# Passport photos... inkjet?



## Tim_Photografix (Feb 24, 2012)

Hello all,  
     I am new to the forum and came across it when I Googled this question... I own a photo lab and just had to get rid of my Noritsu printer, which I used to print my passports on.  I can't seem to find an answer to the question, are U.S. passports acceptable if printed with an inkjet printer?  All I can find on the passport site is they must be printed on 'photo quality paper'.  Has/ does anyone print passports on an inkjet?


----------



## EIngerson (Feb 24, 2012)

I just printed mine for my family and I with an HP Photosmart D110 printer at my house. As long as it meets the size and quality criteria, yes, they will take it.


----------



## o hey tyler (Feb 24, 2012)

Yeah, I took my father's passport photo and he just printed it off at home and sent it in.


----------



## Tim_Photografix (Feb 24, 2012)

And they weren't rejected, the passports were processed ok


----------



## EIngerson (Feb 24, 2012)

Yup, all of ours went through fine.  Not sure how experienced you are with taking these photo's but I used 

Passport photos for free - ePassportPhoto.com

It's the easiest way I've seen to do it and it's free.

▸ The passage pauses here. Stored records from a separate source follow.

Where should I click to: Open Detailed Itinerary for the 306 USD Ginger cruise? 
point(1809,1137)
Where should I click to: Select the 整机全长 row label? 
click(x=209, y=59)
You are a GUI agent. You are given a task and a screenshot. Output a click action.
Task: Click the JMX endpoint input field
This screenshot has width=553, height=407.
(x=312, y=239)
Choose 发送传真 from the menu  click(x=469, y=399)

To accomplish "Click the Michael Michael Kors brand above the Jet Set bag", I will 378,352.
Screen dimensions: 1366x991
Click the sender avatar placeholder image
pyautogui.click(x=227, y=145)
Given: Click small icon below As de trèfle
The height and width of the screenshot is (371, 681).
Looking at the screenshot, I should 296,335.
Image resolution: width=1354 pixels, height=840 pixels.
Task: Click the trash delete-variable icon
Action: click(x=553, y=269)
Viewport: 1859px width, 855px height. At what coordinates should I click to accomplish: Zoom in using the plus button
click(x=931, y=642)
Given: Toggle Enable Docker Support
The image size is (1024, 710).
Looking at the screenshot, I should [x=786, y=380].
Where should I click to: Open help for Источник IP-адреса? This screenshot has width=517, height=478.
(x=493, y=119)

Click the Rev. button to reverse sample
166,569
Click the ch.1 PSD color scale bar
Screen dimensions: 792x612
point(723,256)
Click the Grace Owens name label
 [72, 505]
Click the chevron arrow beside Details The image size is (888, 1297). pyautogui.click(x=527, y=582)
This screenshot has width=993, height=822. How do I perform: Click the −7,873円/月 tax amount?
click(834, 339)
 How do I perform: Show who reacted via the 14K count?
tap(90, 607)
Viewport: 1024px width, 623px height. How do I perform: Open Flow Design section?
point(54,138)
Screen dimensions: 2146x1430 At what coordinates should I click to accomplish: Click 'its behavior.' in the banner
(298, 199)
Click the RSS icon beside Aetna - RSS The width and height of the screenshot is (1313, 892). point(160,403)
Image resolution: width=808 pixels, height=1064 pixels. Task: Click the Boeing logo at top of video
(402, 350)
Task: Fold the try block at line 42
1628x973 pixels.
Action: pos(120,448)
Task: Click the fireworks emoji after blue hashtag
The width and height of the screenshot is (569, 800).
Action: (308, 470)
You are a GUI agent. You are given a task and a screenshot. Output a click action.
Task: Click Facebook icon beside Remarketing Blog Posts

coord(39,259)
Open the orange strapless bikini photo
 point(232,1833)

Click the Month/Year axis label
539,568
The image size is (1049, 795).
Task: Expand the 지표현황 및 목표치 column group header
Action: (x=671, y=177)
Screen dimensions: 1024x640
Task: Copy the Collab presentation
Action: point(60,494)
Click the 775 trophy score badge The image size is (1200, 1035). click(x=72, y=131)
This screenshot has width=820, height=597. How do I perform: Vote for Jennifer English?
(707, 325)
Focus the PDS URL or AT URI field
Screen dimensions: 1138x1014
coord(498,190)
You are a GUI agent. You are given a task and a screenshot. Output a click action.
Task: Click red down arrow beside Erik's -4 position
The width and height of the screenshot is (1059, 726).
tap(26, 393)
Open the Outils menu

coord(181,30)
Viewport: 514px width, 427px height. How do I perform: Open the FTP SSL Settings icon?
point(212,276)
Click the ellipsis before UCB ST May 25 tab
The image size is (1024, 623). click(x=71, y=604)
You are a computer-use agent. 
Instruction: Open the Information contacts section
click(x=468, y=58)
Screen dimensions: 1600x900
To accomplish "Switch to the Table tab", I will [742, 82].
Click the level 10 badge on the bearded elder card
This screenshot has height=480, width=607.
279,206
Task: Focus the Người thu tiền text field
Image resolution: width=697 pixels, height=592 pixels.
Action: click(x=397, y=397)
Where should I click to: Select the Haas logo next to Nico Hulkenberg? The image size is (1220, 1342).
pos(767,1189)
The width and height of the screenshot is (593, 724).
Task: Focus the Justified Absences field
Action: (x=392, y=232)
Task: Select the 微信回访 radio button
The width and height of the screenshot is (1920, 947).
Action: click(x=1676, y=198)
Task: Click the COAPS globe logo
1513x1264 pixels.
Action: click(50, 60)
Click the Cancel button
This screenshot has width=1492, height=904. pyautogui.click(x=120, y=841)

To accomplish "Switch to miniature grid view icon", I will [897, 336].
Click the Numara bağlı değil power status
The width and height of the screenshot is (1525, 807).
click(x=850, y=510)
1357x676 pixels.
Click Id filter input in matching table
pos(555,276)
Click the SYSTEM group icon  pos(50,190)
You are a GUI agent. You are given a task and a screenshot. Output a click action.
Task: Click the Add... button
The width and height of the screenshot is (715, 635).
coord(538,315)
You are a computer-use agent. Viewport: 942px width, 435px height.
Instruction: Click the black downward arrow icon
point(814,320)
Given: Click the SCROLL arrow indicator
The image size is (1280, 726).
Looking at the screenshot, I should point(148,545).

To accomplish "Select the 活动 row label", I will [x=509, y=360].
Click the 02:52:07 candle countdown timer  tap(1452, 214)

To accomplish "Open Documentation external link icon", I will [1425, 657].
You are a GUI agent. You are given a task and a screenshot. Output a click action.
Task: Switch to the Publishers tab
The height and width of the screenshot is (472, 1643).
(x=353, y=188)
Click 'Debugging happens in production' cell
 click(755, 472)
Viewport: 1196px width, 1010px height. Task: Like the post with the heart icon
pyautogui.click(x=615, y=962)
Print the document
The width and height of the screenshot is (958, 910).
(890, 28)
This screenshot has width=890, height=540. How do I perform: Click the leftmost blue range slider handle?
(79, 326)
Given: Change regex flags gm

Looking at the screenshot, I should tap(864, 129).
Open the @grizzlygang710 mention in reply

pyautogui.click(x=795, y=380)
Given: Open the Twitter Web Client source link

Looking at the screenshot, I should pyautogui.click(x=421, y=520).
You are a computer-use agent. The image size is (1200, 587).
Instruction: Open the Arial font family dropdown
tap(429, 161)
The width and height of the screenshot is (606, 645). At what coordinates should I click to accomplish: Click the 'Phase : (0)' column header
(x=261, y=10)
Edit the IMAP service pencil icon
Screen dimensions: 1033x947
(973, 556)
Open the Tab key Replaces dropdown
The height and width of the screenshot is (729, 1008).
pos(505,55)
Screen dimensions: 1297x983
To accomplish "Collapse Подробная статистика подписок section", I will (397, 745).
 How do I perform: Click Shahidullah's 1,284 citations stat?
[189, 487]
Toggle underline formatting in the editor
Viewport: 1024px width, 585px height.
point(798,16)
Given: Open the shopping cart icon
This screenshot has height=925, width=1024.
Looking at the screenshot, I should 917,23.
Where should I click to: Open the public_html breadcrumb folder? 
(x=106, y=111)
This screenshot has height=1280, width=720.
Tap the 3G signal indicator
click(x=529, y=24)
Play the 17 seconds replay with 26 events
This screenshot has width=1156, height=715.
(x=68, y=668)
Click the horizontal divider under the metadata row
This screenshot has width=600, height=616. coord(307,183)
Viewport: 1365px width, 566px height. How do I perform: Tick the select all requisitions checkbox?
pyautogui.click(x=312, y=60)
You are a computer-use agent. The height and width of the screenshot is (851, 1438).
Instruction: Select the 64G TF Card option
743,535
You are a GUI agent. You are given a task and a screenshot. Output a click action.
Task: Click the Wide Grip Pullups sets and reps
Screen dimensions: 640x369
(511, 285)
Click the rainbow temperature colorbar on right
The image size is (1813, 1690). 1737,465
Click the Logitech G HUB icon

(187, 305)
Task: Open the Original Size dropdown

If you have any questions on how to use it, PM me.


----------



## Tim_Photografix (Feb 24, 2012)

Yes very familiar with taking passports, just needed to know if outputting them on an inkjet printer would be ok, don't want to piss off my customers.  Thanks!


----------



## CMfromIL (Feb 24, 2012)

Worked fine for my wife's and my passports that we got renewed last year.  Just printed a couple of snaps off, trimmed to the proper size and sent them off.  Easy as pie.


----------



## chuasam (Feb 24, 2012)

the places that have DryLabs are essentially using  inkjets. 
hell InkJets are also used for expensive prints...only they're called _Giclée_


----------



## Helen B (Feb 24, 2012)

chuasam said:


> the places that have DryLabs are essentially using  inkjets.



You sure? I've seen inkjet, thermal dye-sub and laser-toner printers in those systems.


----------